Nicola Craigs joined CHESS in December 2012 and works part time as the Administrator for the Centre. Nicola started working for Durham University in October 2008 in her previous role as College Secretary at Josephine Butler College. Previous employment experience is within HR and she has a HND in Personnel Management.
Cheryl Lancaster is a PhD student in the Department of Philosophy at Durham University. Her research interests are currently focused on the modern history of stem cell biology, and wider interests cover the integration of history and philosophy of modern biomedical sciences. She is currently a member of the Centre for History of Medicine and Disease (CHMD) and Centre for Ethics, Law and the Life Sciences (CELLS), and teaches in both the Department of Philosophy and School for Biological and Biomedical Sciences at Durham University.
Research interests include: health and illness, Complementary and Alternative Medicine, boundary work, biopolitics, phenomenology, the body and ethnography. Dori received an MA in Socio-Cultural Anthropology at Durham University and is now a Anthropology Doctoral Candidate. Her research involves Complementary and Alternative Medicine, with an emphasis on the ethnographic study of Reiki within Britain. Currently, she is finalizing her fieldwork which is grounded in the phenomenological method. In addition to her studies, she has had the privilege of being a tutor for several groups in the People and Cultures Module within the Anthropology Department.
Tom Bunce is a PhD student in the Department of Philosophy at Durham University and a research assistant for the CHESS Centre. Prior to undertaking his PhD, he studied for a BSc in physics at the University of Warwick and an MA in the History and Philosophy of Science and Medicine at Durham University
Tom is writing a thesis on the science and philosophy of the physicist Max Born. His research interests include the history and philosophy of quantum mechanics, the historiography of integrated HPS, the history and philosophy of the notion of a cause in physics, the scientific realism debate and the historiography of biography.
In addition to his research, Tom has also tutored undergraduate students in the philosophy department on the Introduction to the History and Philosophy of Science and Knowledge and Reality modules.
Anna received an MPhil degree in History and Philosophy of Science from Cambridge (2013), after studying philosophy and economics in Ghent, Belgium. Her main research interests are macroeconomic policy making and the models and metaphors involved, metaphor and metaphor entrenchment, and performativity.
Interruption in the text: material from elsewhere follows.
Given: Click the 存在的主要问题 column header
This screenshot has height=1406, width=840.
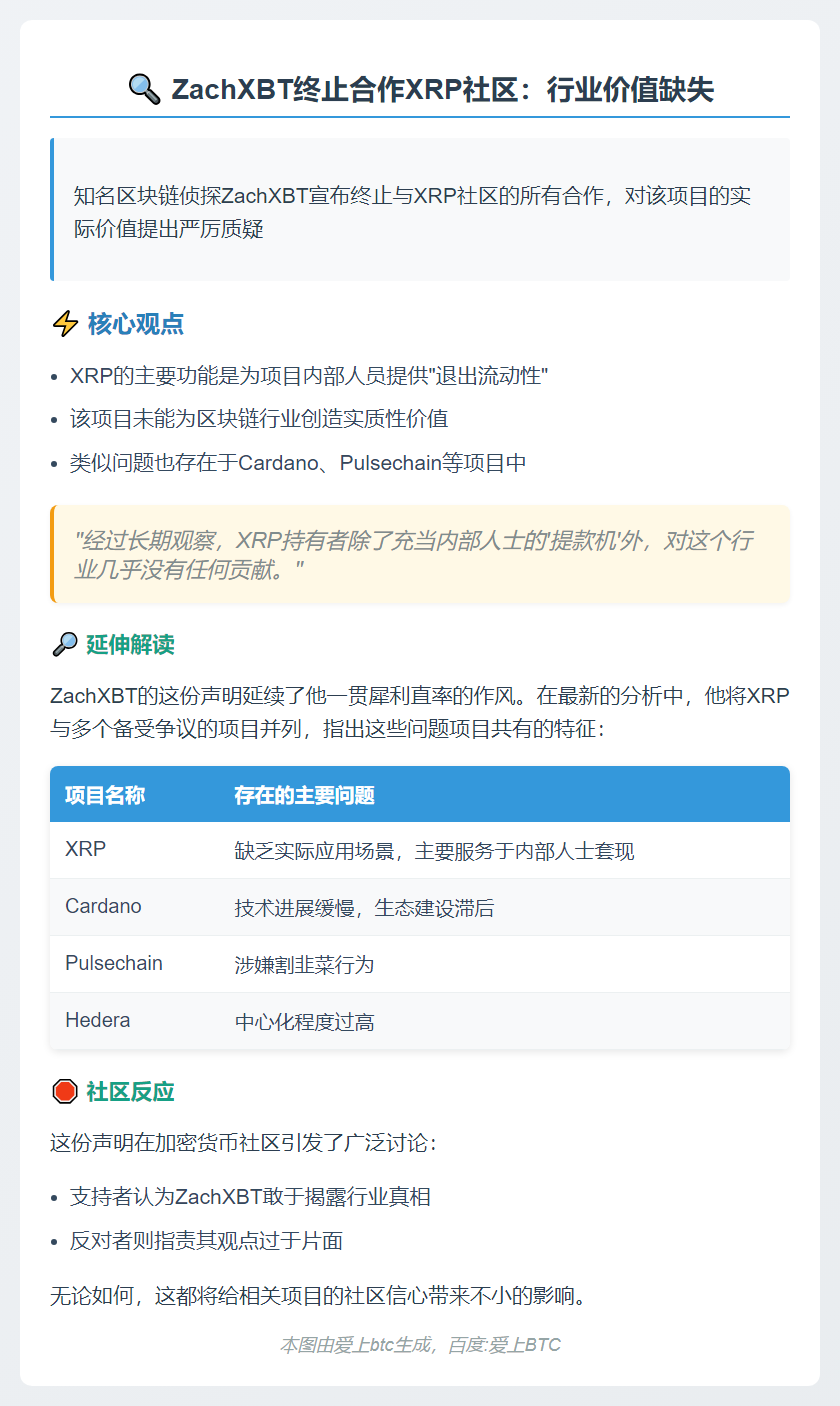Looking at the screenshot, I should 305,795.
Rune Nyrup holds an MPhil in History and Philosophy of Science from Cambridge University, and an MA in Philosophy from the University of Copenhagen. His research interests focus on the use of models across the sciences and their relation to issues concerning scientific realism, pluralism, and reductionism. In particular, he is interested in cases where multiple seemingly inconsistent causal models are simultaneously used to represent the same phenomenon.
Pierre-Olivier has a PhD in political science (Université Laval, Canada) and currently holds a SSHRC postdoctoral fellowship (2013-2015). His main research interests include public policy-making, evidence-based policy-making, causality and quantitative research methods. He is also a Teaching Fellow at Durham’s School of Government and International Affairs.